**** Provided information ****

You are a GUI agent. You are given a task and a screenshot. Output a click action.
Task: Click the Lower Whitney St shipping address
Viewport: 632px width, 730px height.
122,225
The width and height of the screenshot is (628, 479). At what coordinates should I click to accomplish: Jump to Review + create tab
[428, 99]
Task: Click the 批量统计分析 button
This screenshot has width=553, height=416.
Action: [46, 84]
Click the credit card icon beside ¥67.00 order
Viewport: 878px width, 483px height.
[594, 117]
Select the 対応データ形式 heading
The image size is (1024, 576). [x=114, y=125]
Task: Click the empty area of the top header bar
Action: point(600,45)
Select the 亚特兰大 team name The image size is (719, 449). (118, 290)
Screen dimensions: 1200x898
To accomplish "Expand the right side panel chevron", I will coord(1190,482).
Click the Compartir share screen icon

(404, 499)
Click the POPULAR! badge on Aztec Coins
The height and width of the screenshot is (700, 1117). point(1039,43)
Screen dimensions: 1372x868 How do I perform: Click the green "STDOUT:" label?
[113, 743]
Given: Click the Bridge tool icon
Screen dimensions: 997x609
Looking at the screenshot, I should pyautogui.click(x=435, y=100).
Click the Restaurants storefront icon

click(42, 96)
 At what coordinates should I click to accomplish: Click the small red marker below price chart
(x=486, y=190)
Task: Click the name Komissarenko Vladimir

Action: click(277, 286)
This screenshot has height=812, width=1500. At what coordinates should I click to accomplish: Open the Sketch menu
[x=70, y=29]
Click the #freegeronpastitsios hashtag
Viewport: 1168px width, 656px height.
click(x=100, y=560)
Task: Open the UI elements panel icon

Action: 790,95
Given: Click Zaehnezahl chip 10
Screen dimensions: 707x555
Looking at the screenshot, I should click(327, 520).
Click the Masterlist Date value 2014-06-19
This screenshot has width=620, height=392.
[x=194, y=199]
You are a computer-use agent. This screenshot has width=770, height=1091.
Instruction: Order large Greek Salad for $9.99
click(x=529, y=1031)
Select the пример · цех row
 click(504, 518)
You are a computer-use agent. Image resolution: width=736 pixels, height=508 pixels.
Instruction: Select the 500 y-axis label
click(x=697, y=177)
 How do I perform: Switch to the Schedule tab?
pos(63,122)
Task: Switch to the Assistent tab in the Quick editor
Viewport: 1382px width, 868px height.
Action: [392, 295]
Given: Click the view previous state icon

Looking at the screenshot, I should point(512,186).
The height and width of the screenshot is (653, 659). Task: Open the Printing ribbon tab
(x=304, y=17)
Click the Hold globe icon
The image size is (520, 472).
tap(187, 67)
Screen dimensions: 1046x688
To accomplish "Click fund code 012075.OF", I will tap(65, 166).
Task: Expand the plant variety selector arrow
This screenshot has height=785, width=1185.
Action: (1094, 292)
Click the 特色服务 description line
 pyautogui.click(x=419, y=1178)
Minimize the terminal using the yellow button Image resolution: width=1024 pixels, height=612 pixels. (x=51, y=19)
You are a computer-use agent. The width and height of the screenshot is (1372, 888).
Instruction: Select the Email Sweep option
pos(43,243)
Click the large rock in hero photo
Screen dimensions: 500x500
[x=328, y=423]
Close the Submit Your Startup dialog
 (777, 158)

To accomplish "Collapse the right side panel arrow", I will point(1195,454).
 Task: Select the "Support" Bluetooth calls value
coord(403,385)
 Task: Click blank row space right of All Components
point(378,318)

****

### Aim of the exercise:
Look through the listing above and give the number of lines containing the string "resolution", with nothing else.

### Written solution:
2